ECLI:NL:CRVB:2006:AY6837
Centrale Raad van Beroep
- Hoger beroep
- G.J.H. Doornewaard
- Rechtspraak.nl
Intrekking van WAO-uitkering en geschiktheid van geduide functies
In deze zaak gaat het om het hoger beroep van appellante tegen de uitspraak van de rechtbank Breda, waarin de intrekking van haar WAO-uitkering door het Uwv werd bevestigd. Appellante, die als produktiemedewerkster werkte, was sinds 10 september 1999 arbeidsongeschikt door psychische klachten. Na een wettelijke wachttijd van 52 weken ontving zij een WAO-uitkering, maar deze werd per 2 juli 2001 ingetrokken omdat het Uwv haar arbeidsongeschiktheid op minder dan 15% inschatte. Appellante maakte bezwaar tegen deze beslissing, maar het Uwv verklaarde dit bezwaar ongegrond. De rechtbank Breda oordeelde in een eerdere uitspraak dat het Uwv een nieuw besluit moest nemen, maar ook het nieuwe besluit werd door de rechtbank ongegrond verklaard.

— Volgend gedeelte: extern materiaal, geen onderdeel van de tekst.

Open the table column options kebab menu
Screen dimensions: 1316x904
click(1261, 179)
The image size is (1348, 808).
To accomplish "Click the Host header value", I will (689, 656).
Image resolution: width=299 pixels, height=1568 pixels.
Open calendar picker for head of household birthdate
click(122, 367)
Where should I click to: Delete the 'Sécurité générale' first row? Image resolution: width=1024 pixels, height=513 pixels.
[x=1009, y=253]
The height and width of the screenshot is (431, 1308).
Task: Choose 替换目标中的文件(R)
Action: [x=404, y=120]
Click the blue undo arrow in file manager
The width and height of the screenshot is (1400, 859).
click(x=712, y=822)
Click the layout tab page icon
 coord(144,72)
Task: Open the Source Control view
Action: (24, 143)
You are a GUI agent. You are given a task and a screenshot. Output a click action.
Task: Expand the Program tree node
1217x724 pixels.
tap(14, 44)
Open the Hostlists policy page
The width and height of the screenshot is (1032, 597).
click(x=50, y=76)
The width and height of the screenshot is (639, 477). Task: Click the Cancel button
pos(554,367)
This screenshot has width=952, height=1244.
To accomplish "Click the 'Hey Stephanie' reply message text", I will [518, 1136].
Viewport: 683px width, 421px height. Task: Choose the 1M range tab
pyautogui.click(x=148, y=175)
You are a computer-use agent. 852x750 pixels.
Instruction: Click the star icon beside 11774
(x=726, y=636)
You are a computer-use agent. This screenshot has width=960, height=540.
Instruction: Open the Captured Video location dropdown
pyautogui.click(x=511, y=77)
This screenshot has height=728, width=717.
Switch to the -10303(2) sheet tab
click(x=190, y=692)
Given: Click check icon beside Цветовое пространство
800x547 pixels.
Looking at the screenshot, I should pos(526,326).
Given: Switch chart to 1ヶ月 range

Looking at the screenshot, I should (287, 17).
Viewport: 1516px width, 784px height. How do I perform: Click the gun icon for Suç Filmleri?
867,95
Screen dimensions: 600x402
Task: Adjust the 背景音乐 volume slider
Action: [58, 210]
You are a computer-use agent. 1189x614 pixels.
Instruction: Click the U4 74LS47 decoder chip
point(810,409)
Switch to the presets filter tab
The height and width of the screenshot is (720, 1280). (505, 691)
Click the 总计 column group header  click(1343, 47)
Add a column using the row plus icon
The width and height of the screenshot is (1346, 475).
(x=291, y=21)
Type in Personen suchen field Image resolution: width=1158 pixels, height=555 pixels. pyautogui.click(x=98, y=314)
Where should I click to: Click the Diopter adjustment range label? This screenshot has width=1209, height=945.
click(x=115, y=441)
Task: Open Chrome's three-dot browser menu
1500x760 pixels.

In hoger beroep voerde appellante aan dat haar beperkingen niet correct waren vastgesteld en dat de geduide functies niet passend waren. Ze stelde dat er onvoldoende rekening was gehouden met haar lichamelijke en psychische klachten, en dat ze niet voldeed aan de opleidingseisen voor de functies. De Raad voor de Rechtspraak oordeelde dat het medisch onderzoek niet ondeugdelijk was en dat het Uwv de beperkingen van appellante niet had onderschat. De Raad bevestigde de uitspraak van de rechtbank en oordeelde dat de geduide functies passend waren, ook al was er enige discrepantie in de rapportages van de verzekeringsartsen.
De Raad concludeerde dat appellante in staat geacht werd om de benodigde computerervaring op te doen en dat de functies geen onredelijke belasting voor haar vormden. De uitspraak werd gedaan door G.J.H. Doornewaard, in aanwezigheid van griffier A.C.W. Ris-van Huussen, op 18 augustus 2006.